Connecting To Grafana With Terraform

You ever realize that you've been taking the long route and there were shorter options? Me, too. Working at Harness exposed me to A LOT of practices that I'd never seen before. One of those practices was automating the creation of your infrastructure with code. This is better known as Infrastructure as Code.

For someone that builds and deploys alot to many different services, this expedites the process of getting things setup. To give you a quick idea of what working with Terraform is like, I decided to create an AWS Dashboard in Grafana.

To get started, I followed the Terraform Docs for getting setup.

You'll need to first ensure you have Terraform installed on your system. We all have different flavors that we like to indulge in, so i'll just provide a link that includes the available options.

(Terraform Install Options)

Once you've successfully installed Terraform, you're ready to start with the code.

Setting Up Grafana

The next step in this process is creating a connection within Grafana. The walkthrough is fairly seamless.

Find the link titled "Connections" and select "Add A New Connection". Grafana has a ton of options in terms of what tools you'll be able to connect to. We're only working with AWS in this instance. It should be immediately visible, but if not, just simply search for "AWS".

If done right, you should be at the screen that allows you to choose which AWS metrics you're looking to add to Grafana. I was interested in pulling in the data from Cloudwatch, which will be the first selection.

At this point, you should be able to add a new scrape job. Sidenote: Scrape Jobs are the actions taken from Grafana to pull the data in, don't get stumped by the Jargon.

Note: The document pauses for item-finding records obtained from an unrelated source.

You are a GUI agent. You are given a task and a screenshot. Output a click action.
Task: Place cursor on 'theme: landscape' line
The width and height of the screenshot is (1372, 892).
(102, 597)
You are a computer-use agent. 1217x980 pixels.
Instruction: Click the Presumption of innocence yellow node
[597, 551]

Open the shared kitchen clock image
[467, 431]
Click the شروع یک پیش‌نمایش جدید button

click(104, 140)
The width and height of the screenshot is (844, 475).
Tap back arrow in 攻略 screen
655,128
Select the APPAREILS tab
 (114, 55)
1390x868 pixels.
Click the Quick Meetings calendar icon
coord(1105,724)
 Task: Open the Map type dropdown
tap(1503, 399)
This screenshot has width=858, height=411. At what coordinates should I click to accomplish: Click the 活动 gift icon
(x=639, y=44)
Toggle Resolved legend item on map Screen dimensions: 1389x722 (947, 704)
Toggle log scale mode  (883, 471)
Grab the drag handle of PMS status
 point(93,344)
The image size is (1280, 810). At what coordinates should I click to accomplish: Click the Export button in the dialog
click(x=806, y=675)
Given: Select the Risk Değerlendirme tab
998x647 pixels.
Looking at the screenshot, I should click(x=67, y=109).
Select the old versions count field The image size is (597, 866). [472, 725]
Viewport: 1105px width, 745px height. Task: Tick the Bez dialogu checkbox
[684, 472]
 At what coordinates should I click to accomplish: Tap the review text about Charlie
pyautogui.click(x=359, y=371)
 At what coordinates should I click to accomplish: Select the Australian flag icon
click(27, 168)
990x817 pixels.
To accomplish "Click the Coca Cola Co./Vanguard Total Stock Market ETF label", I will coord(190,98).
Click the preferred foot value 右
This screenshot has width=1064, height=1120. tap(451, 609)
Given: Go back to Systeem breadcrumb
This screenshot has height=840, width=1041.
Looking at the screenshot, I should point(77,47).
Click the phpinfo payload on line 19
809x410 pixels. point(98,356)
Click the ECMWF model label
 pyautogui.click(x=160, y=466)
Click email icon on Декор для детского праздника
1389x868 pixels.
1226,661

Using Terraform to Create A Role For Grafana

We've finally made our way back to the code. The entire purpose of this code is automating the process of

1) Generating a New Role for Grafana To Have Access To The Cloudwatch Metrics

Okay, let's walk through each {configuration block}.

terraform {
  required_providers {
    aws = {
      source  = "hashicorp/aws"
      version = "5.46.0"
    }
  }
}

The first block is how you choose the provider(plugin) that you want to use for the configuration. We're going with AWS and version 5.46.0 since I'm looking to connect the AWS Cloudwatch metrics.

locals {
  aws_account_id = "******"
}

The locals block is where you define local variables that can be reused within your terraform configuration. I'm only using my aws_account_id here.

Sidenote: Always ensure you're following the proper security protocols. Never directly enter your credential into your code. Look in .env file, secret managers, and other sources of hiding credentials

Next, I created a data block. This is the meat and potatoes of my terraform configuration.

data "aws_iam_policy_document" "trust_grafana" {
  statement {
    effect = "Allow"
    principals {
      type        = "AWS"
      identifiers = ["arn:aws:iam::${local.aws_account_id}:root"]
    }
    actions = ["sts:AssumeRole"]
    condition {
      test     = "StringEquals"
      variable = "sts:ExternalId"
      values   = [var.external_id]
    }
  }
}

In a nutshell, the data block includes setup of the permissions and security associate with new role.

Once the permission have been set, we can now set up the role and attached a policy to it within the resource blog and attach a policy to it.

resource "aws_iam_role" "grafana_labs_cloudwatch_integration" {
  name        = var.iam_role_name
  description = "Role used by Grafana CloudWatch integration."
  # Allow Grafana Labs' AWS account to assume this role.
  assume_role_policy = data.aws_iam_policy_document.trust_grafana.json

  # This policy allows the role to discover metrics via tags and export them.
  inline_policy {
    name = var.iam_role_name
    policy = jsonencode({
      Version = "2012-10-17"
      Statement = [
        {
          Effect = "Allow"
          Action = [
            "tag:GetResources",
            "cloudwatch:GetMetricData",
            "cloudwatch:ListMetrics",
            "apigateway:GET",
            "aps:ListWorkspaces",
            "autoscaling:DescribeAutoScalingGroups",
            "dms:DescribeReplicationInstances",
            "dms:DescribeReplicationTasks",
            "ec2:DescribeTransitGatewayAttachments",
            "ec2:DescribeSpotFleetRequests",
            "shield:ListProtections",
            "storagegateway:ListGateways",
            "storagegateway:ListTagsForResource"
          ]
          Resource = "*"
        }
      ]
    })
  }
} 

In the final block, the output block, I define a variable that I'd like printed to the console. That variable is key because Grafana will need this information to complete the setup.

output "role_arn" {
  value       = aws_iam_role.grafana_labs_cloudwatch_integration.arn
  description = "The ARN for the role created, copy this into Grafana Cloud installation."
}

If you've made it to this point and are following along, you have created your first terraform code.

All that remains is creation of the role. This is done using the following terraform commands.

Note: You'll need to install the aws cli as well as terraform before you run these commands

terraform init - Init your terraform code

terraform plan - Generate the terraform plan

terraform apply - Apply the terraform that you planned

If successful, you'll have a new role created and will be able to finish your connection in Grafana.

It may take some time for the metrics to be seen within your dashboards, so give it a few hours.